Reader Question: How do you organize your book shelf?
You may have seen earlier posts about my bookshelves (here and here). Those will give you an immediate visual of how I organize or don’t. On Kindle, I don’t even try. There was once a time that I was far more vigilant about this than I am now.

My movies enjoy far stricter order than the books that I own, and they take up a lot more space, leaving very little shelf for the books that I do have. Tucked together in milk crates, you’ll find my Robert Jordan collection and other books connected in a similar way. A great deal of what I own are my books from graduate school on film studies and screenwriting. The next group were texts used for research which I wanted to keep.

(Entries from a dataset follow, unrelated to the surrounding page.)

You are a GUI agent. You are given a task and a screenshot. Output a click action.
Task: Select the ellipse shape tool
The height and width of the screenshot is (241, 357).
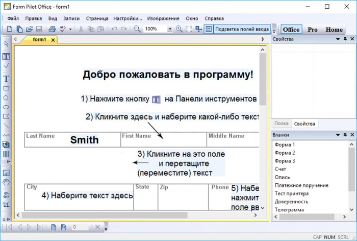click(x=6, y=107)
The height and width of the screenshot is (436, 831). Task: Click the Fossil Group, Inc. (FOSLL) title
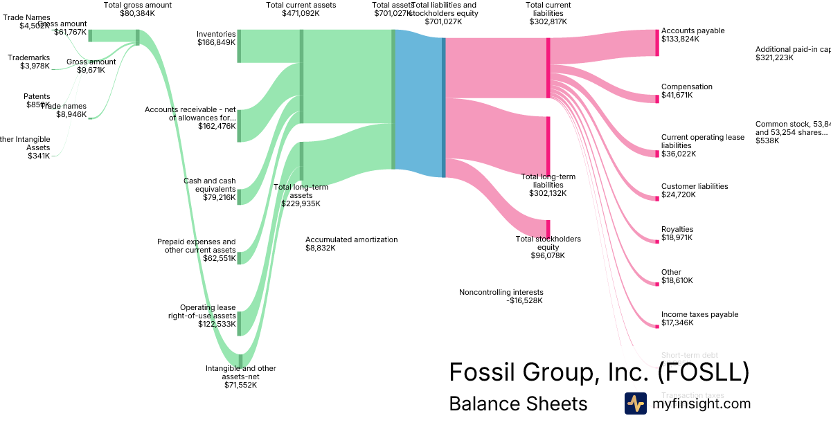tap(599, 372)
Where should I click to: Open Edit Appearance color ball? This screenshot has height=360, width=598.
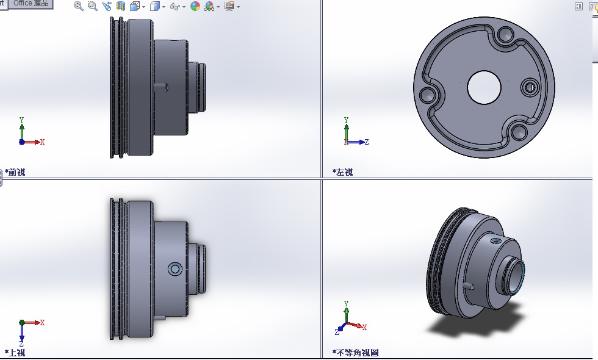click(195, 6)
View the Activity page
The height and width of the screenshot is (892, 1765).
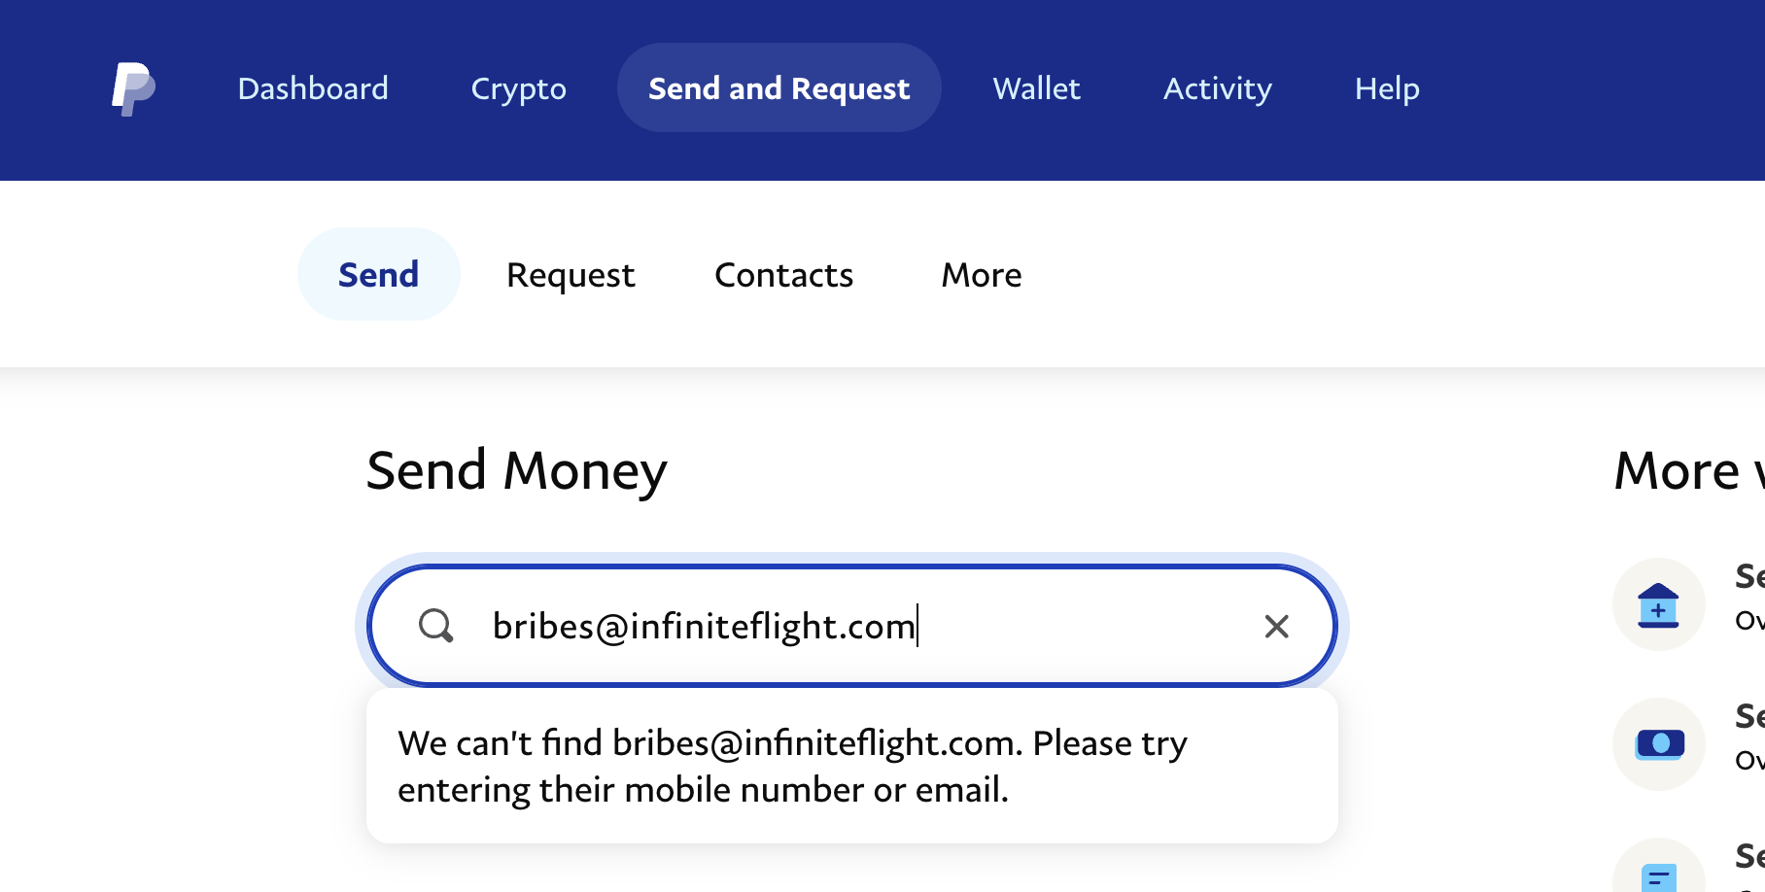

What is on my shelf are books that I refer to frequently. Literature is packed neatly in boxes and stored. Did I mention that I have a toddler? Well, I do. You see, I packed those books when I moved into the city of Saratoga and have not taken them out of storage yet. The apartment was small, and I had very little room. Works I had not yet read and those needed still stayed. When Katie was born and I needed a bigger place, that didn’t change. Why endanger them to being torn?
That said, I have some fancy leather bound works that stay out. So far, she hasn’t realized they’re books, and hasn’t tried to leaf through them. Besides, there aren’t any pictures, and she really likes board books. Her bookshelf is growing by leaps and bounds. It reminds me of my childhood library, which is so important to one’s growth.

Right now, my daughter owns a short bookcase littered with a few toys to help prop up the books that aren’t quite filling the shelves. At this time, the books rank by size and in no particular order. In her closet, a small shelf holds books that are more fragile for little fingers. These should enjoy longevity in her library being classics. The small set of shelves in her bedroom has Golden Books at the top, board books and others on the middle shelf, and holiday reads at the bottom. She loves her Disney’s My First Halloween Book.
I spend a lot more time curating her library than my own! But recently, I have purchased Good Omens and Neverwhere at the author’s suggestion. There are a few more in my Kindle than in print, because it just makes a lot more sense for me to have them as electronic than paper (space). Trust me on that. I don’t have a room to dedicate to a library, and if I did buy print copies, I’d need one!
Hopefully that gives you a better picture than what I posted earlier with a great deal more context to the reason my shelves may look so spare.